Stored data entries
BEGIN

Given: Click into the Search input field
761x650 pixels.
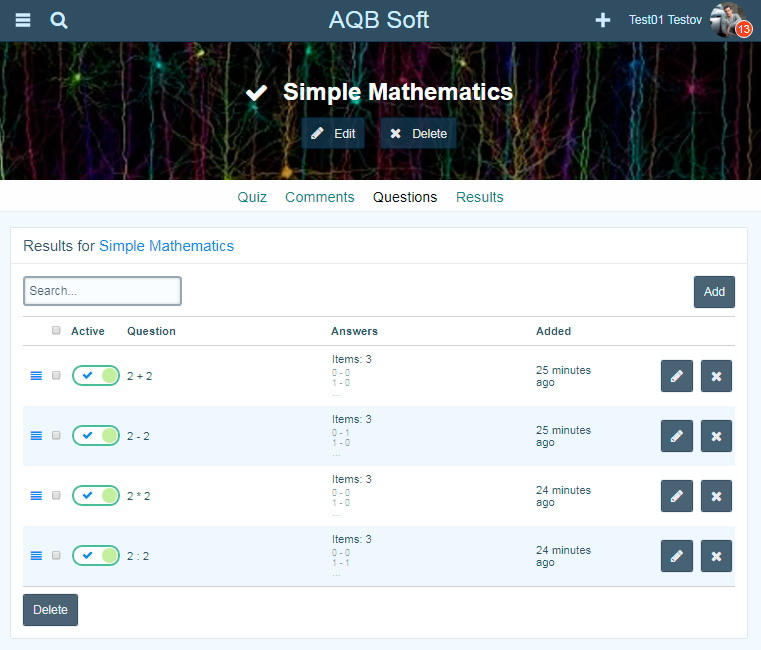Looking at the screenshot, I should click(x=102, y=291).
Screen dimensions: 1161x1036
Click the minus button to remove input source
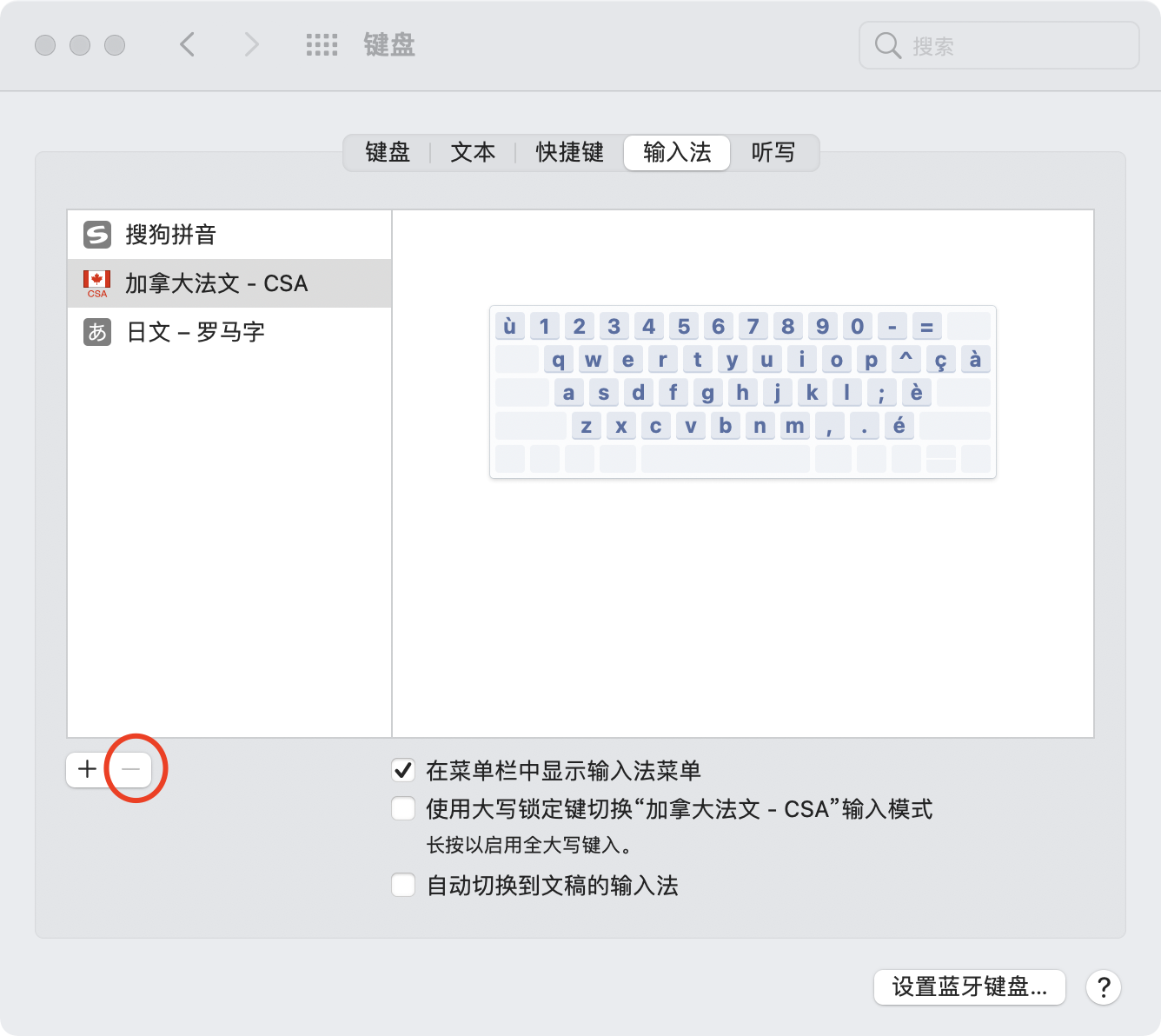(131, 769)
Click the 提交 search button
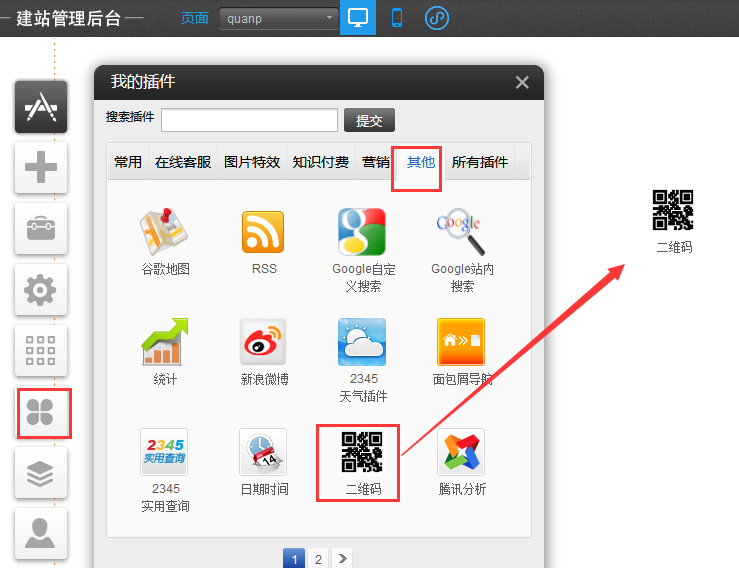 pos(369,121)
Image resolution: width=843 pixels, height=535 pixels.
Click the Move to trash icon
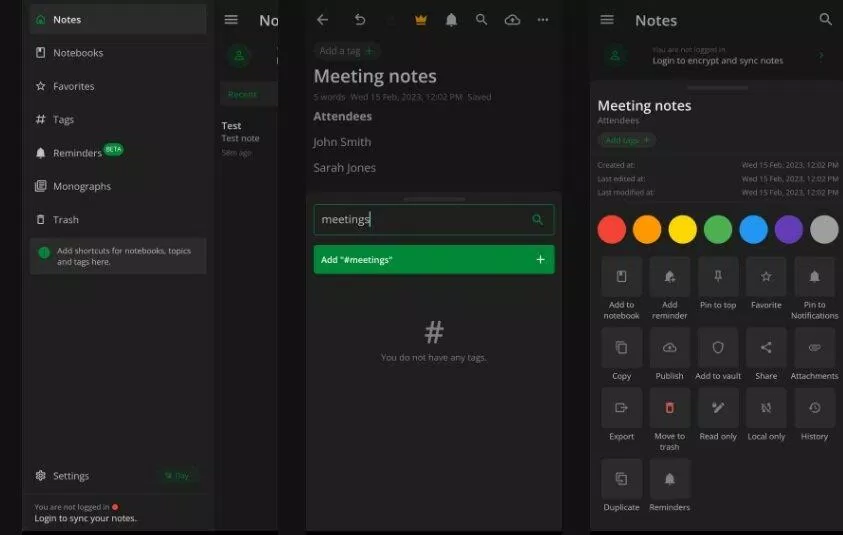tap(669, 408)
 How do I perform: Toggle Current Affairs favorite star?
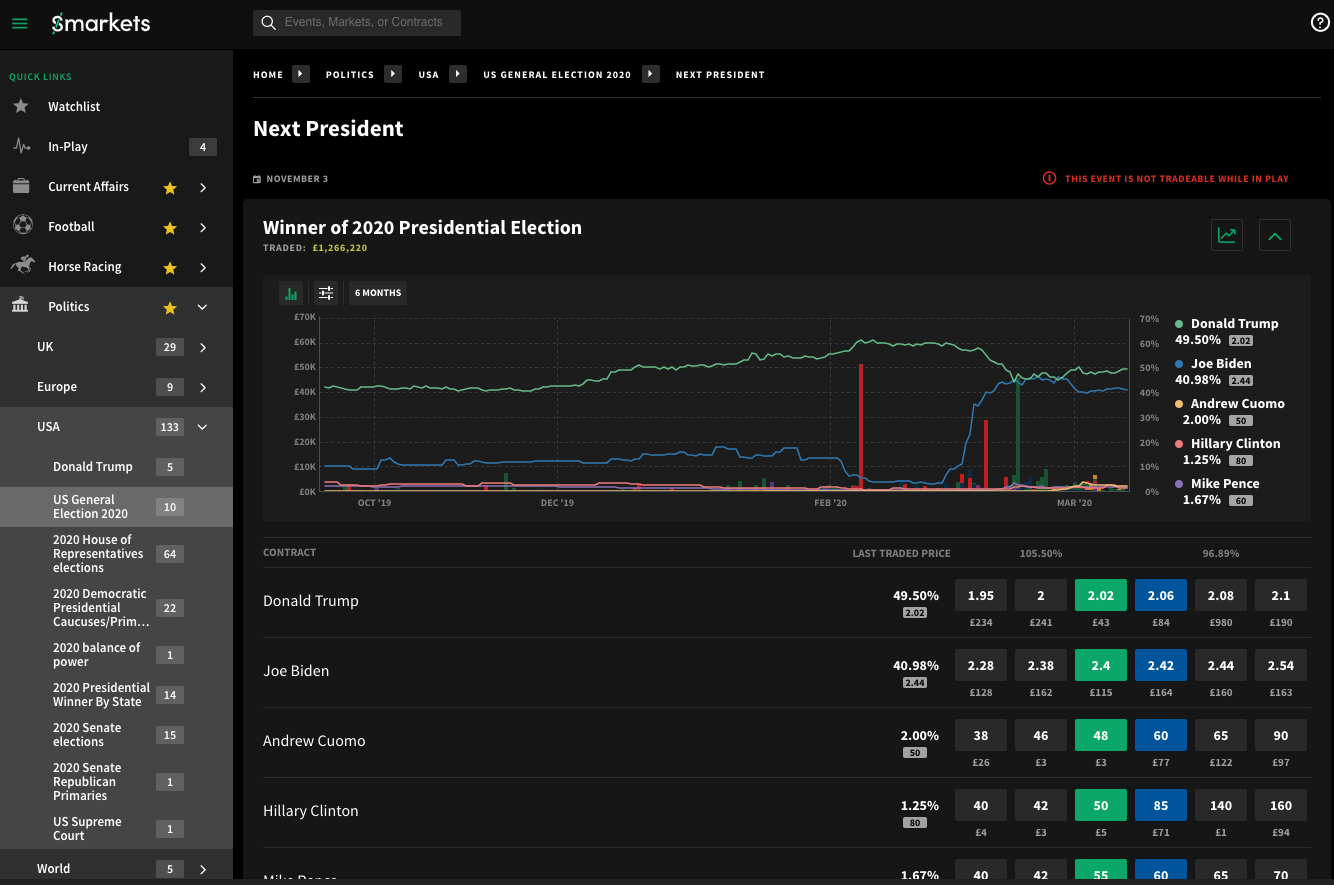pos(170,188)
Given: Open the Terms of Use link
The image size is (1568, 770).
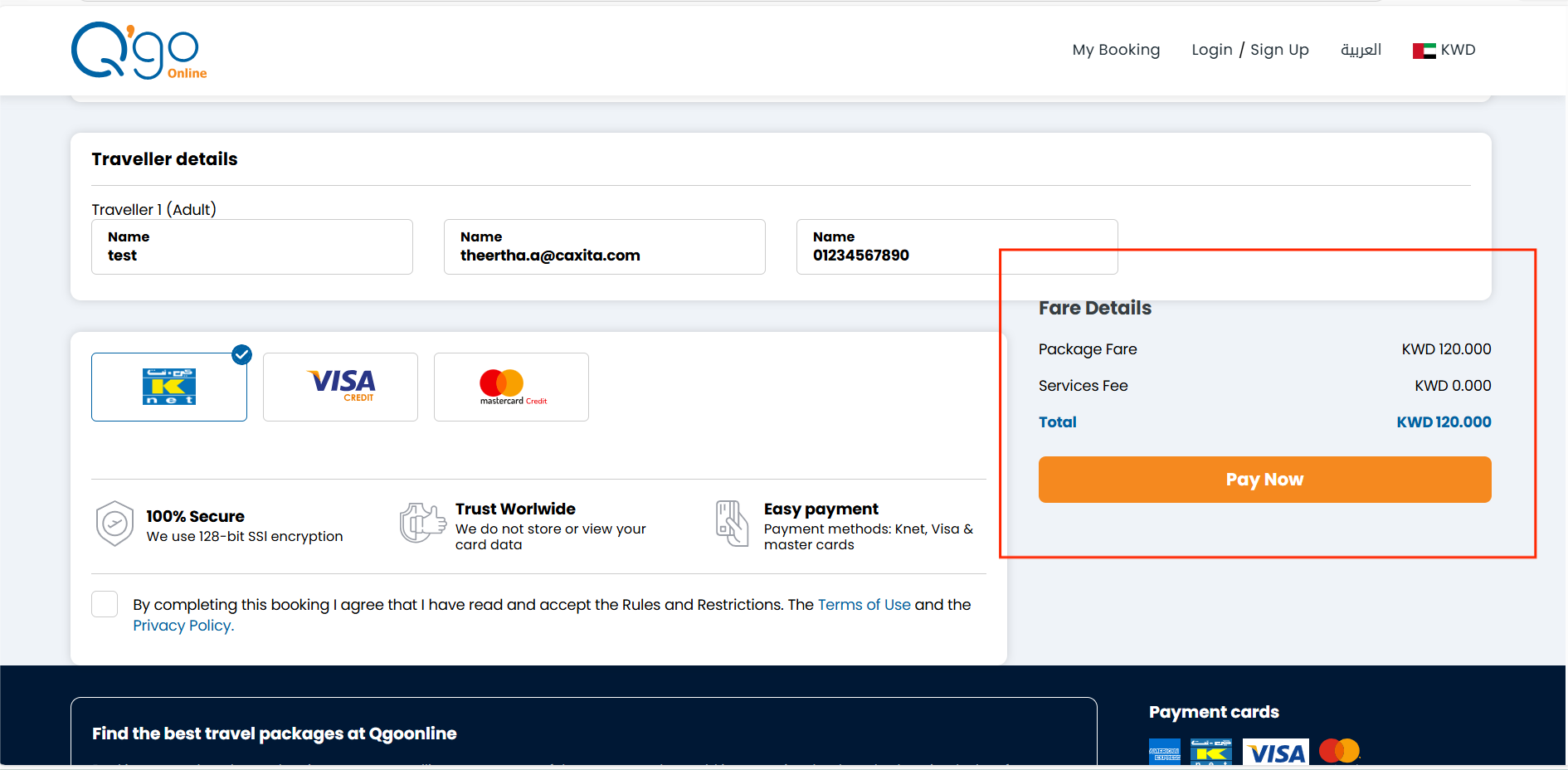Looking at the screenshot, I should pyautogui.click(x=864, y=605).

END

*Exercise details:*
Without any pictures, return the entries exactly as given.

*Answer section:*
Given: Click into the Search input field
761x650 pixels.
Looking at the screenshot, I should click(x=102, y=291).
Screen dimensions: 1161x1036
Click the minus button to remove input source
(131, 769)
Click the 提交 search button
 pos(369,121)
Image resolution: width=843 pixels, height=535 pixels.
Click the Move to trash icon
tap(669, 408)
 How do I perform: Toggle Current Affairs favorite star?
pos(170,188)
Given: Open the Terms of Use link
The image size is (1568, 770).
Looking at the screenshot, I should pyautogui.click(x=864, y=605).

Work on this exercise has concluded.